## [DIRECTIONS]
Below are entries; count the lines among them that contain the word "every", and give only the count.
..........
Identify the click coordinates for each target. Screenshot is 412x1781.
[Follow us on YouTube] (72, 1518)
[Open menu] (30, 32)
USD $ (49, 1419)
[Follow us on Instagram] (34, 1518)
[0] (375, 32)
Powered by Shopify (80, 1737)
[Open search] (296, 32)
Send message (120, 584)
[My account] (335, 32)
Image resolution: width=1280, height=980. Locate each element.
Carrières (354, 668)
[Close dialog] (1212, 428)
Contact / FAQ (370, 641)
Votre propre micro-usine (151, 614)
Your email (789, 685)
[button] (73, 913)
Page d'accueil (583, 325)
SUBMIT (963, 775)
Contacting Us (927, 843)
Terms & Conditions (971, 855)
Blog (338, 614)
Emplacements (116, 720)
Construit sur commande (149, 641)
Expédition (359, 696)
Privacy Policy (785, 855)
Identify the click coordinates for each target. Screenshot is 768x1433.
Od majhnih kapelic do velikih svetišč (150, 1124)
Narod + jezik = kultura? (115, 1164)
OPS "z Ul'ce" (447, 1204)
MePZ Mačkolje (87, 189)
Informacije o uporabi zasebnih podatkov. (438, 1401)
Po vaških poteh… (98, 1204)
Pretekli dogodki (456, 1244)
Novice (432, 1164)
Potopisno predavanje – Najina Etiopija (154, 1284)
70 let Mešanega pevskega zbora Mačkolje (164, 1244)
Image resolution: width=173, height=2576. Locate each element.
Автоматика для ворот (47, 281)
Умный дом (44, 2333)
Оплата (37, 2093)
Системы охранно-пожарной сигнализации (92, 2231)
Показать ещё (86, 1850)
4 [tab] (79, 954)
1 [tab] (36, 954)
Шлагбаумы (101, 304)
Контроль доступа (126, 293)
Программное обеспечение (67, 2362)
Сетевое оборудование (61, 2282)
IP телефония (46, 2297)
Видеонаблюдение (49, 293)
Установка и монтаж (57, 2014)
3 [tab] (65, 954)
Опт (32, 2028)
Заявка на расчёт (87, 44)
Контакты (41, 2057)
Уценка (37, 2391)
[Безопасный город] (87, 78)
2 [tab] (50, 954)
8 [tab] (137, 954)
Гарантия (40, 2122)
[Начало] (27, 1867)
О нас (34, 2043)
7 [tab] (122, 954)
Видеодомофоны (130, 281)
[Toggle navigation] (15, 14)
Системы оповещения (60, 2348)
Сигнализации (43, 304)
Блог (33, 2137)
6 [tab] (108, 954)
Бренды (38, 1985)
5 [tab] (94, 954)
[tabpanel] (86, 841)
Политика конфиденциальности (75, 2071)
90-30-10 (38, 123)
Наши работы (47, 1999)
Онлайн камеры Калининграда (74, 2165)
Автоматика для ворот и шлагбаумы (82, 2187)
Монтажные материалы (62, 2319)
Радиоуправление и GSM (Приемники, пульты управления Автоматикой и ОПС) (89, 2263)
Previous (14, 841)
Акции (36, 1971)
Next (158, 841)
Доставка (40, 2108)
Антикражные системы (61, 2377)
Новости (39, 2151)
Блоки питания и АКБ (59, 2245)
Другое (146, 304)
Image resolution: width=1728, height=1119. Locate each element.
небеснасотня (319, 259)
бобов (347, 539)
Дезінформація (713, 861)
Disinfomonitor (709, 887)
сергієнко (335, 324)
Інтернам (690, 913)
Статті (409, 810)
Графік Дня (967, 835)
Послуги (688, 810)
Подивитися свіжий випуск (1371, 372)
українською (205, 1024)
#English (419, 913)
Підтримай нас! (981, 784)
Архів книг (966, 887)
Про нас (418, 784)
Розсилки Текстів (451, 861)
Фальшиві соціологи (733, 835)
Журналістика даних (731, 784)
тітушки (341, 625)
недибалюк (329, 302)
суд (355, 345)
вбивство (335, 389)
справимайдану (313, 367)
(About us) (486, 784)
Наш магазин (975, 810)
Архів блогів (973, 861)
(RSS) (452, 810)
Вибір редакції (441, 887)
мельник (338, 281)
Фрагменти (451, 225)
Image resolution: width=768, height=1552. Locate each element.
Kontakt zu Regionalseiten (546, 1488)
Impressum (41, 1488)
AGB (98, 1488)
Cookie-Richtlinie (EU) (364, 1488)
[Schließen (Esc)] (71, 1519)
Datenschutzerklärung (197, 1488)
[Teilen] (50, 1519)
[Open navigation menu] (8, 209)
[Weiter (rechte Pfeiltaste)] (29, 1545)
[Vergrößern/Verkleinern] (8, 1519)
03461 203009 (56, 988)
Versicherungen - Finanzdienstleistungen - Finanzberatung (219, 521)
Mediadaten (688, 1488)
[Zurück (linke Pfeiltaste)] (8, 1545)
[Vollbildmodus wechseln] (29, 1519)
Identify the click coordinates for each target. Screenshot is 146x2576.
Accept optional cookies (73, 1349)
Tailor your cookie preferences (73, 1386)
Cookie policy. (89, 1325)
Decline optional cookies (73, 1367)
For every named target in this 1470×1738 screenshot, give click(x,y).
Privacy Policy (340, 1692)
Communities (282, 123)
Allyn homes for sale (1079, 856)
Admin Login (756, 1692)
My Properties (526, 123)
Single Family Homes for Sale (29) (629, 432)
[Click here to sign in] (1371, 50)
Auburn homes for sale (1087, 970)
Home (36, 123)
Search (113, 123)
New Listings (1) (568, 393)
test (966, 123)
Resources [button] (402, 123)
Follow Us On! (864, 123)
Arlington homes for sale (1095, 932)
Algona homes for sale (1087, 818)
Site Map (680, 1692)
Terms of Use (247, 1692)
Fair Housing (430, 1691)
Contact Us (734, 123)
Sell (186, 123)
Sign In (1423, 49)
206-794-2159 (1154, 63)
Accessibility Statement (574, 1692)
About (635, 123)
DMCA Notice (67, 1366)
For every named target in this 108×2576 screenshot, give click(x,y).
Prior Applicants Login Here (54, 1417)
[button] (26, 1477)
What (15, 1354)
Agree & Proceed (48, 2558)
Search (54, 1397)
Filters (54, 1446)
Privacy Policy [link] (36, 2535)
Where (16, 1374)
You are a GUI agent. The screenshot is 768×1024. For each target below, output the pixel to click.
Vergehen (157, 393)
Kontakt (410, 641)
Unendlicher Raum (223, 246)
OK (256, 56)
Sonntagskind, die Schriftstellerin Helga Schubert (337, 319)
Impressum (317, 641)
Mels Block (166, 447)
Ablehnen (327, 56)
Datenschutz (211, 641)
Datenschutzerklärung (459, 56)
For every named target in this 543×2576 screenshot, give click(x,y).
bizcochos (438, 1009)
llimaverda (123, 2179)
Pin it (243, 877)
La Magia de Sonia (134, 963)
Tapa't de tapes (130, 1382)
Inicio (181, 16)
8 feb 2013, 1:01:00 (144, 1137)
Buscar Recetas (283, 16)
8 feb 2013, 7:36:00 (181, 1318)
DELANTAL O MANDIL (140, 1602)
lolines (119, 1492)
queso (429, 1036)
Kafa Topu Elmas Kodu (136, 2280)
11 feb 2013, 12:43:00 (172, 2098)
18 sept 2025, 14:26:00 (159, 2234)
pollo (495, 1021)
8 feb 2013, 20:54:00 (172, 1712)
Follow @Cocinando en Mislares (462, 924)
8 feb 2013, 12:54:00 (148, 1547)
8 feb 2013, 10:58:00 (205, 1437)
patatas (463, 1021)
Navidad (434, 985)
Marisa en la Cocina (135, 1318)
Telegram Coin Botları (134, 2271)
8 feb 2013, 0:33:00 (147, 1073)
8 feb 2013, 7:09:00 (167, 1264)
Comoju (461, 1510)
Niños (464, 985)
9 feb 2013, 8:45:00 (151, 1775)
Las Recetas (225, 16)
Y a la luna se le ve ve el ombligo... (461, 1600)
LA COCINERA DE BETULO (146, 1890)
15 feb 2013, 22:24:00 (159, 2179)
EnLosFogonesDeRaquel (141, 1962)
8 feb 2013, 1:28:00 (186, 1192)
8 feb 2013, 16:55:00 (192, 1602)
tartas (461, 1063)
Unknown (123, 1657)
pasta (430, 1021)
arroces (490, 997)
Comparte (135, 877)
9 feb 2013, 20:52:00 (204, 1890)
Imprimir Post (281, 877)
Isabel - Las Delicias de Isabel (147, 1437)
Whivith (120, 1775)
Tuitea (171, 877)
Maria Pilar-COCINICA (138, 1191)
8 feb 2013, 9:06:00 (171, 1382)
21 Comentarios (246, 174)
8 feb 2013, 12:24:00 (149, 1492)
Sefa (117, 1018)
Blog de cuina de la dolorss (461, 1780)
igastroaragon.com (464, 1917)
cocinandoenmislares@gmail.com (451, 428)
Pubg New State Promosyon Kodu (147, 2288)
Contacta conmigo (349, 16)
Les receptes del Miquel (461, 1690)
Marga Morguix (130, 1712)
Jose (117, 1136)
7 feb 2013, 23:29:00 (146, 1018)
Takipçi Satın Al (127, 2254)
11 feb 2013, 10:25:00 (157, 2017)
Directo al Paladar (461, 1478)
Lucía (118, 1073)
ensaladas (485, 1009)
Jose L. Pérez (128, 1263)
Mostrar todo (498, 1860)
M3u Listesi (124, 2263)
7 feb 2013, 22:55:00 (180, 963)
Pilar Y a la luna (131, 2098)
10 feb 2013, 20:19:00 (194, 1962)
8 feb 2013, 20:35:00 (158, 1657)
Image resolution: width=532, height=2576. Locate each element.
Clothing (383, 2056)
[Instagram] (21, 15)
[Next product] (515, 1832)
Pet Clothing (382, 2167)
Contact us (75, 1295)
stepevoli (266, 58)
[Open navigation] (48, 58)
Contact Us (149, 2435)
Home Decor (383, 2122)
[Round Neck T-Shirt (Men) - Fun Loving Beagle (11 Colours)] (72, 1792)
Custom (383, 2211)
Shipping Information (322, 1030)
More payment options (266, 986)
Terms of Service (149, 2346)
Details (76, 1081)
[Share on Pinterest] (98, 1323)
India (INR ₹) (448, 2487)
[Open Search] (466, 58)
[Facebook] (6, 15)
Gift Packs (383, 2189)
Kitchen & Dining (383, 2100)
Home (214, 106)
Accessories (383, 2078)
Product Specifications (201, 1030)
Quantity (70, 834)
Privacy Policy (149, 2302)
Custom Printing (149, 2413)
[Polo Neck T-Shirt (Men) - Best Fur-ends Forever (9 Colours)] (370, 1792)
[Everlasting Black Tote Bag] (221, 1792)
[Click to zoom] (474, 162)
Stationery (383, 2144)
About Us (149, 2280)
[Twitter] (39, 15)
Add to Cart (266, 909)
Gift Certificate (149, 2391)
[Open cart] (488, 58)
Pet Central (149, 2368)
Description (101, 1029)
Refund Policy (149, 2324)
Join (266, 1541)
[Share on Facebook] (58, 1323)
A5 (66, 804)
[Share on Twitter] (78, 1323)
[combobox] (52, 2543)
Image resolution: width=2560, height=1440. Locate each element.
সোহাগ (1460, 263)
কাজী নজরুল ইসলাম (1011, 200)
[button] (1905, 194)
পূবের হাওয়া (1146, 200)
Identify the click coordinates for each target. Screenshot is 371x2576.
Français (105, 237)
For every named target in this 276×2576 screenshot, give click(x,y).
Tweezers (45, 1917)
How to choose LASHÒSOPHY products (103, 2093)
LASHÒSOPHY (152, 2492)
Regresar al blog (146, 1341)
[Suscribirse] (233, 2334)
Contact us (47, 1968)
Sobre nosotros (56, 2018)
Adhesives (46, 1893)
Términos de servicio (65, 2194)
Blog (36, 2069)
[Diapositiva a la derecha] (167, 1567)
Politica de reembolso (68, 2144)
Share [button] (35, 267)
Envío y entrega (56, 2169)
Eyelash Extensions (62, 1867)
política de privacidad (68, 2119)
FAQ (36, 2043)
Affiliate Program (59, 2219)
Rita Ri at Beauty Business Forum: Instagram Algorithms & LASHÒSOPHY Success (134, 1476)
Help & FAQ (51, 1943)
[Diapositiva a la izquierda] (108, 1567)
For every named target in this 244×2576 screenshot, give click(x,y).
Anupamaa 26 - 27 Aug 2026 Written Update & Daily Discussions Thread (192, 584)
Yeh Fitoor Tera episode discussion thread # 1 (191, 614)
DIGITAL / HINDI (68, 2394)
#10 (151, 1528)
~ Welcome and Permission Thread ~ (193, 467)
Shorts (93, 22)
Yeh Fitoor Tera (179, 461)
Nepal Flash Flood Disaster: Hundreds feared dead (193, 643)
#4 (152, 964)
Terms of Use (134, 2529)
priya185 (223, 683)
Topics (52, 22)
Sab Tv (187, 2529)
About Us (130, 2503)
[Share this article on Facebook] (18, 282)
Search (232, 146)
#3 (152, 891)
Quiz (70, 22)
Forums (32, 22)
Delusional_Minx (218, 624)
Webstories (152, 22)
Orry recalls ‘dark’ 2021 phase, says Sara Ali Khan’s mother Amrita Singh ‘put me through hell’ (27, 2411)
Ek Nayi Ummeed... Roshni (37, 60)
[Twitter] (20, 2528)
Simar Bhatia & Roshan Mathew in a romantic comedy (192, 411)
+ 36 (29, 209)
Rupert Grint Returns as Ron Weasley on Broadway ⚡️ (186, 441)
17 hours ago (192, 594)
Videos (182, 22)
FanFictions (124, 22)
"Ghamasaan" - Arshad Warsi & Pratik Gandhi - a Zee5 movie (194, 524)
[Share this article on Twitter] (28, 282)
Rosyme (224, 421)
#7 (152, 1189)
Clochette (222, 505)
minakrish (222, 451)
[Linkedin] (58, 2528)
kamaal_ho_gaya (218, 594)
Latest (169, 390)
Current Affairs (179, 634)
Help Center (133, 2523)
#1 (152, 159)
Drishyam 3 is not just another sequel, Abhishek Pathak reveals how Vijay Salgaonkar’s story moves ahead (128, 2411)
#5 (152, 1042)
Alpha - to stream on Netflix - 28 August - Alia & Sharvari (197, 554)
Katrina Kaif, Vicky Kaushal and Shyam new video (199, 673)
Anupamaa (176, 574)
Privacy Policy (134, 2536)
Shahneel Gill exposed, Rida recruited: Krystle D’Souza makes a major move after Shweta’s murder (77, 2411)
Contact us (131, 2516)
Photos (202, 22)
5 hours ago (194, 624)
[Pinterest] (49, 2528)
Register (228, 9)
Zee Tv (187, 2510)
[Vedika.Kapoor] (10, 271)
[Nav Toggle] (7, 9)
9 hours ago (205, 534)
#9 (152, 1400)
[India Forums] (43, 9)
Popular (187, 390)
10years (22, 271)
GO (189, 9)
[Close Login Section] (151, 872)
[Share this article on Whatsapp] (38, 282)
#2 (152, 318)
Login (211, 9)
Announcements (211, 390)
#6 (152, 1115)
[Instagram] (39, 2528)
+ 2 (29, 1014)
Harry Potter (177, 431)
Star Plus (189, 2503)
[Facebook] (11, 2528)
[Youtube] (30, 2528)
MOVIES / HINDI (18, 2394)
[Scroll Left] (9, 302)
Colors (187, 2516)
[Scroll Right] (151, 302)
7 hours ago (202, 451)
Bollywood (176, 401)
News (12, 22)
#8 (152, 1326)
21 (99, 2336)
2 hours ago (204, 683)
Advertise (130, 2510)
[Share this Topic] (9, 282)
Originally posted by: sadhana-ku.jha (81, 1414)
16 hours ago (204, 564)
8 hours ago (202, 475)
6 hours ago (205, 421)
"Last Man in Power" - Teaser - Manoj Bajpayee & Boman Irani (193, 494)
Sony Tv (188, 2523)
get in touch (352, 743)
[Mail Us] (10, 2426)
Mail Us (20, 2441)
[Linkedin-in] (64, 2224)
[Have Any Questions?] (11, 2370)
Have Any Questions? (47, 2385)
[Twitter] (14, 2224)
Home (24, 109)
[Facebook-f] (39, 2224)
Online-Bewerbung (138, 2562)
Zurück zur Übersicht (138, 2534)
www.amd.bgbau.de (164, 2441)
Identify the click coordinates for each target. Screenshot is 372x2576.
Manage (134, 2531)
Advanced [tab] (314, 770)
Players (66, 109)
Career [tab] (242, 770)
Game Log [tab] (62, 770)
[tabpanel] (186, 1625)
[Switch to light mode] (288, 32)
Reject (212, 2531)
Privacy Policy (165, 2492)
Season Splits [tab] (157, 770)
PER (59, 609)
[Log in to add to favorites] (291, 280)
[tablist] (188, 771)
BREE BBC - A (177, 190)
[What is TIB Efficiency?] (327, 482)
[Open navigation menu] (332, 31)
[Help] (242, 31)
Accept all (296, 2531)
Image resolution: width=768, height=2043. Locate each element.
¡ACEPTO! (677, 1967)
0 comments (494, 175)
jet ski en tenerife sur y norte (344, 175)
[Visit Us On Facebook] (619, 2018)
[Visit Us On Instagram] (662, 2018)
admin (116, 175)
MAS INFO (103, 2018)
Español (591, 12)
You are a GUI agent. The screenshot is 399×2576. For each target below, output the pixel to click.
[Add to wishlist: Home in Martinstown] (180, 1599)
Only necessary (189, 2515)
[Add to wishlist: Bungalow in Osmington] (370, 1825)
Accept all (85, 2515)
..........
## [ANSWER SECTION]
5